Aim of the exercise — When you reach the line that contains "Instruction: Click the", give it back exactly along with each line after it to the end of the entries; skip any pictures.

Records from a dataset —
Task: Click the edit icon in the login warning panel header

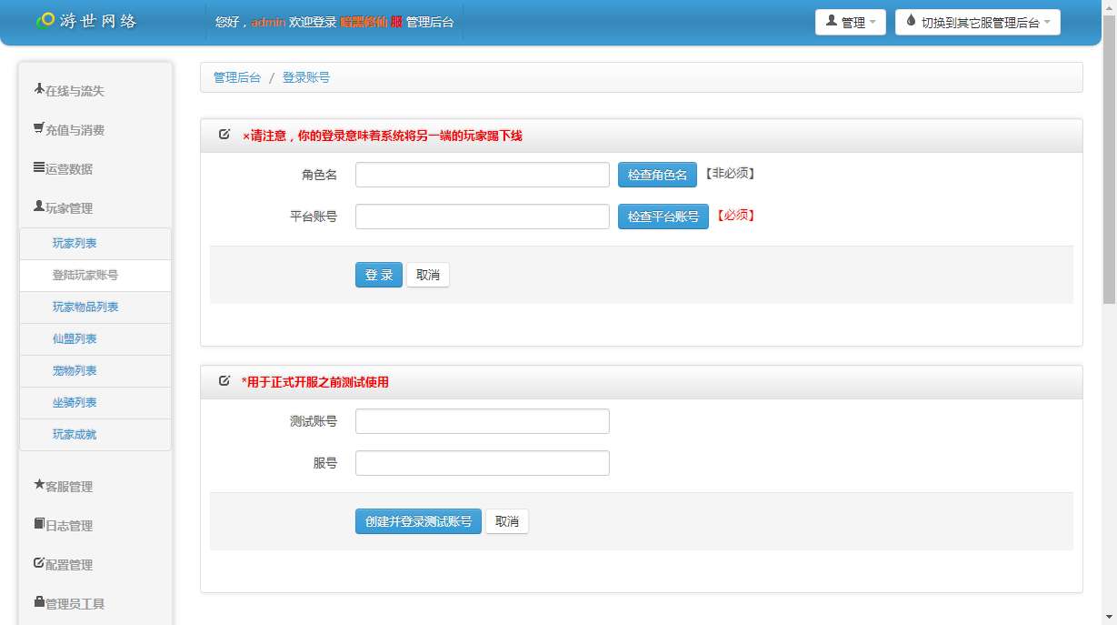Action: (x=224, y=133)
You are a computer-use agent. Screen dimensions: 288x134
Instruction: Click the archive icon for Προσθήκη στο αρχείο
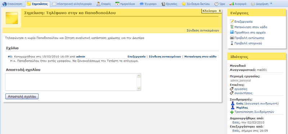click(x=232, y=32)
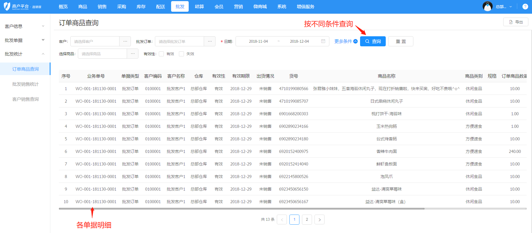Go to next page arrow

click(x=319, y=220)
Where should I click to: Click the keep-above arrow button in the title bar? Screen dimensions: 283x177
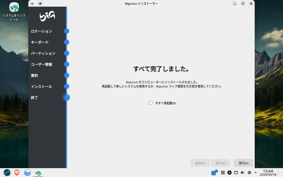40,4
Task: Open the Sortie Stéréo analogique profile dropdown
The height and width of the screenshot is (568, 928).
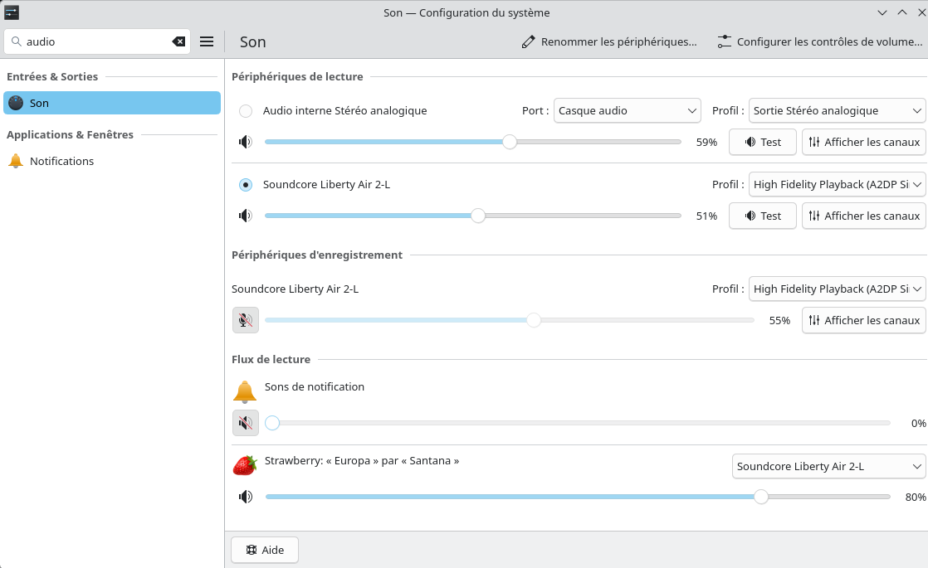Action: pyautogui.click(x=837, y=110)
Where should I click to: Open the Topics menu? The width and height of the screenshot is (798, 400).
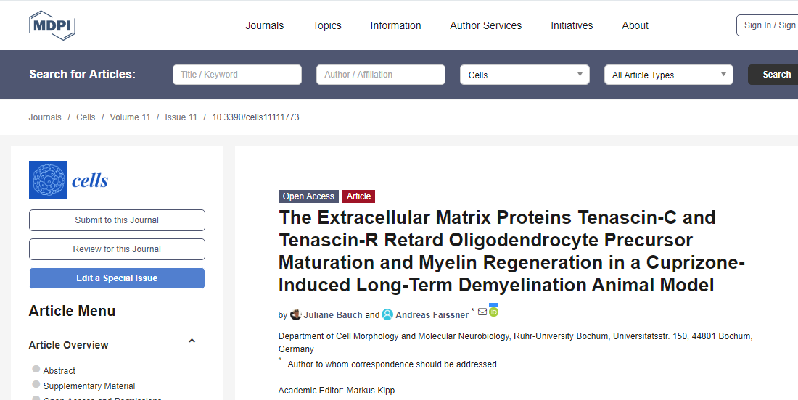[x=326, y=25]
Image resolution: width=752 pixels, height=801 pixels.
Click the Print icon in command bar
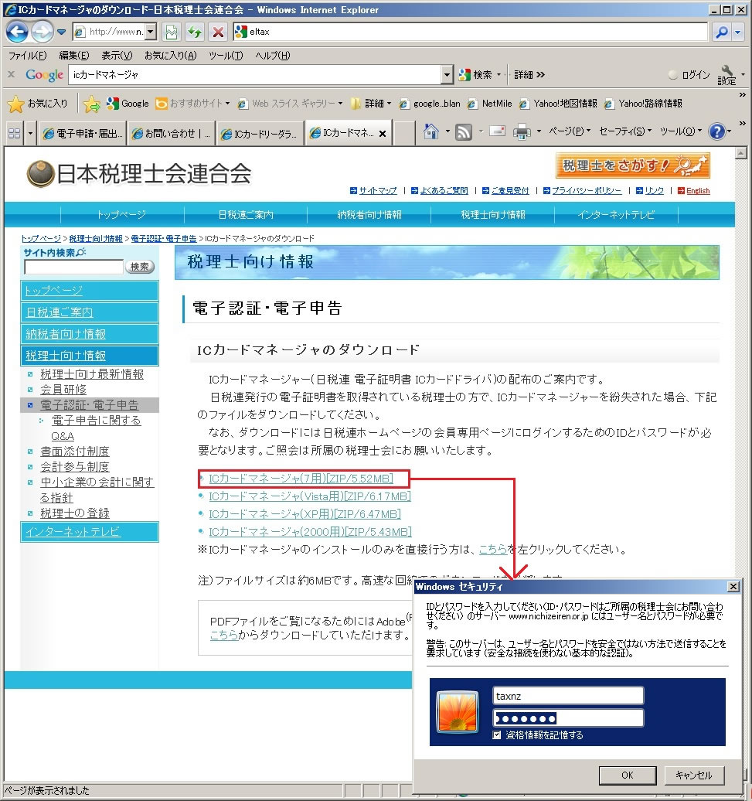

Answer space —
Instruction: Click the archive icon for Προσθήκη στο αρχείο
click(x=232, y=32)
Go to next page arrow

click(x=319, y=220)
Where should I click to: Click the keep-above arrow button in the title bar? Screen dimensions: 283x177
40,4
Task: Open the Sortie Stéréo analogique profile dropdown
The height and width of the screenshot is (568, 928).
Action: pyautogui.click(x=837, y=110)
Where should I click to: Open the Topics menu? The width and height of the screenshot is (798, 400).
[x=326, y=25]
Image resolution: width=752 pixels, height=801 pixels.
Click the Print icon in command bar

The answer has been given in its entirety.